There’s no doubt that market volatility is unnerving for investors. And, yes, these wild market swings require a whole lot of handholding by advisors to soothe the fears of anxious clients.
But there is an upside to markets that collapse on a dime, or a tweet. An oversized drop in stocks could also signal the perfect occasion to take advantage of a Roth conversion.
Just don’t call it market timing.
“If a client converts when the market is down, the eventual recovery occurs within the tax-free Roth account. This matters because a Roth conversion creates an immediate tax liability in the year of the conversion,” said Chris Moring, senior wealth advisor at Quotient Wealth Partners.
“As a result, there is typically a breakeven point, which may not occur for several years, depending on the size of the conversion. Converting at a market low and capturing the recovery in a tax-free account can accelerate the time it takes to reach that breakeven point,” Moring said.
Often, what matters most is an individual’s or couple’s total income in a given calendar year, which may not be clear until late in the year, according to Moring. Unexpected income can push someone into a higher tax bracket, and a Roth conversion could compound that issue.
Age also plays a critical role, Moring said, as it affects factors such as Social Security eligibility, Medicare premium surcharges (IRMAA), and Required Minimum Distributions (RMDs), which begin at age 73 or 75, depending on the individual’s birth year.
Helen Andreoli, managing partner at Great Diamond, highlights the fact that the conversion from a Traditional IRA to a Roth IRA is a taxable event, and the amount that is transferred from one’s Traditional IRA to a Roth IRA is taxed at ordinary income rates.

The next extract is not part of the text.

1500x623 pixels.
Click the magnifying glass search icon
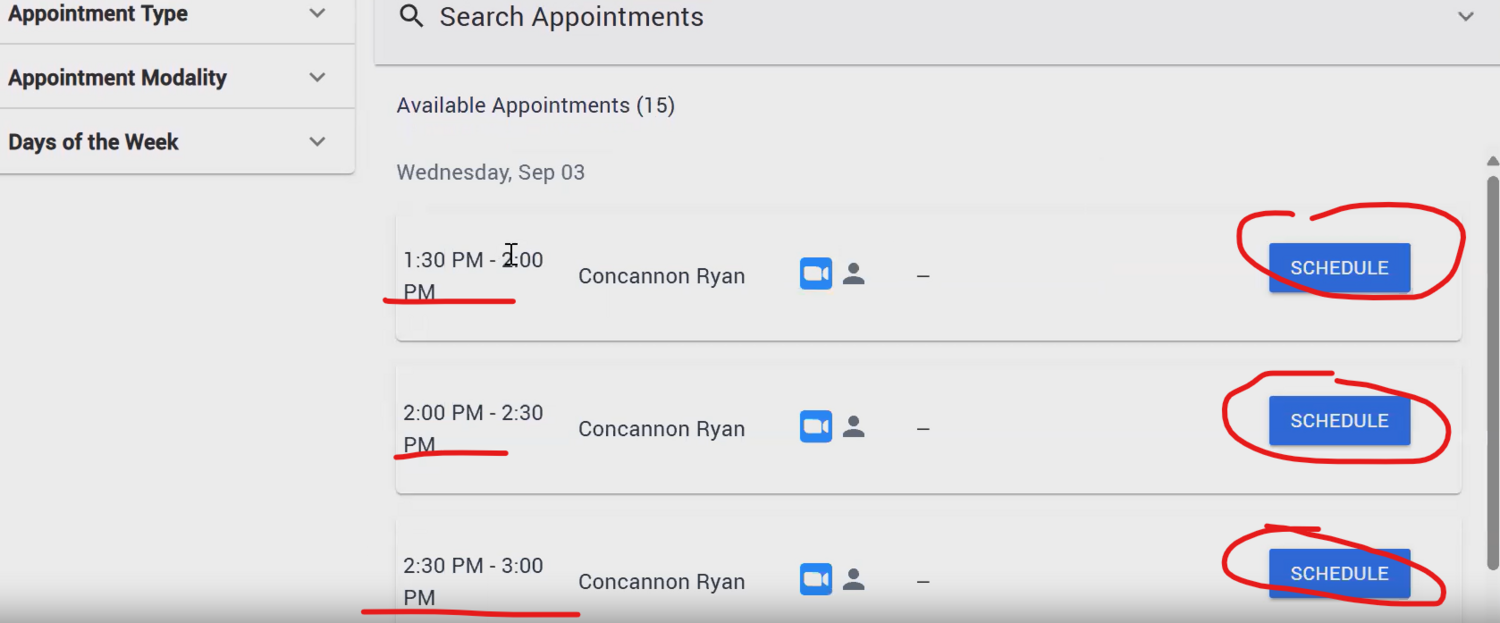point(411,16)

The benefit, of course, is that the newly invested Roth IRA assets will grow tax deferred and be withdrawn in retirement with no tax implications.

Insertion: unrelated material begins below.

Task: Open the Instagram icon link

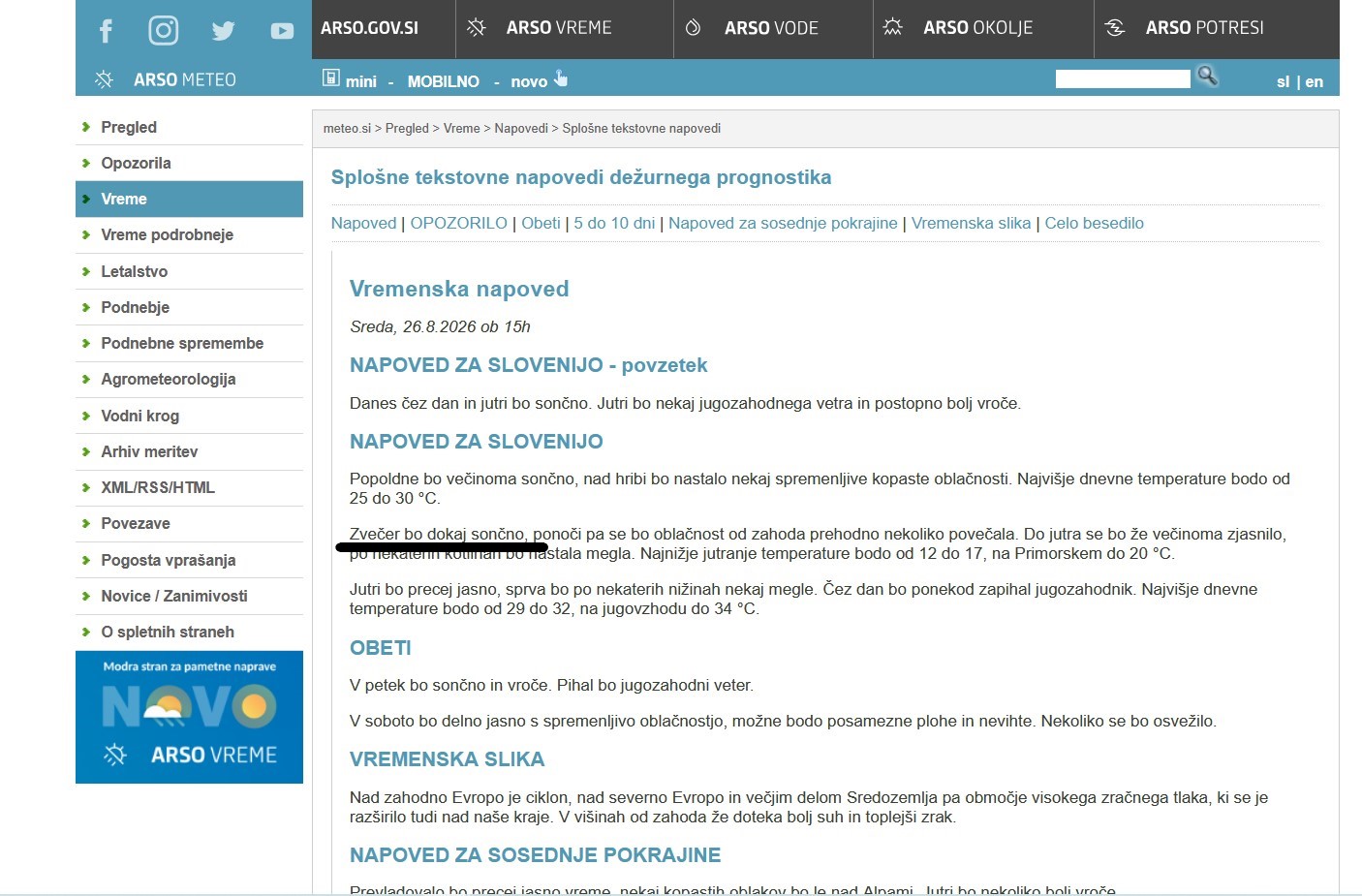Action: [163, 31]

In addition, she points out that Roth assets are not part of one’s Required Minimum Distribution (RMD) calculation, so one can let these assets grow over the course of a lifetime.

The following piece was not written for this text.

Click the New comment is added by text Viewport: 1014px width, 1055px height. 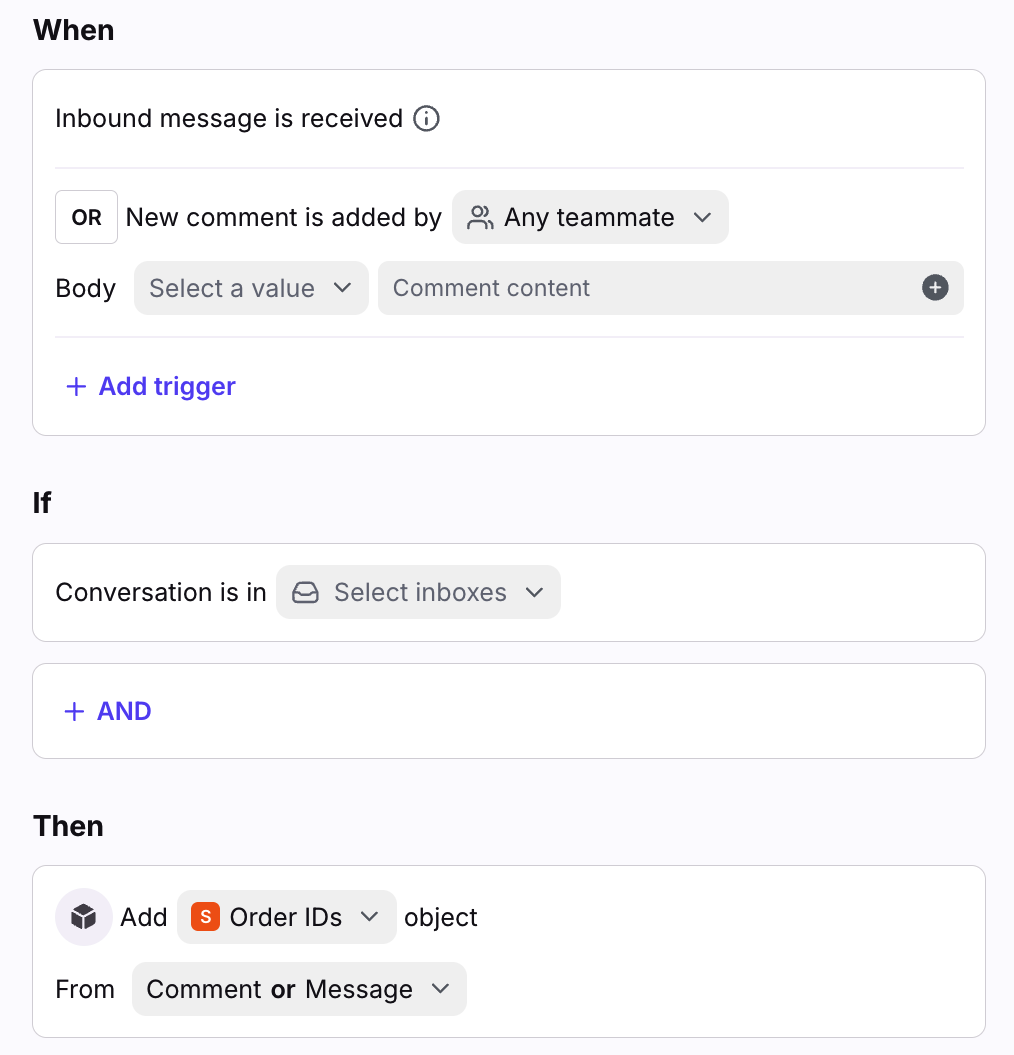click(x=284, y=218)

“If you don’t need these funds for retirement cash flow, they can provide a very nice inheritance for loved ones,” Andreoli said.
Timing, once again, is everything.
“If the market value has risen dramatically, your tax bill will be higher. There are several factors you need to consider in terms of timing. You also will have a tax bill associated with the conversion – make sure you have the funds available to pay for it!” Andreoli said.
Since market drawdowns are inherently unpredictable, it’s not practical to wait for a specific decline, such as a 20% drop, to trigger a conversion, said Taylor Hart, president of Steadmont Advisors. That’s why market volatility rarely changes his overall recommendation on Roth conversions.
“Roth conversions should be approached from a comprehensive planning perspective. We evaluate whether there's both a need and an opportunity to convert, using financial planning software and collaborating closely with the client’s tax advisor,” Hart said.
It also should be done with professional guidance, ideally with the consultation of a client’s tax advisor.
And yes, timing does matter, admitted Hart, but not in the sense of trying to predict market downturns, which most wealth managers consider a fool’s game.
“Ideally, a Roth conversion occurs after a market pullback, when asset values are lower, so future growth happens tax-free within the Roth account,” Hart said. “The earlier you convert, the more time your money has to grow tax-free, which can greatly enhance long-term benefits.”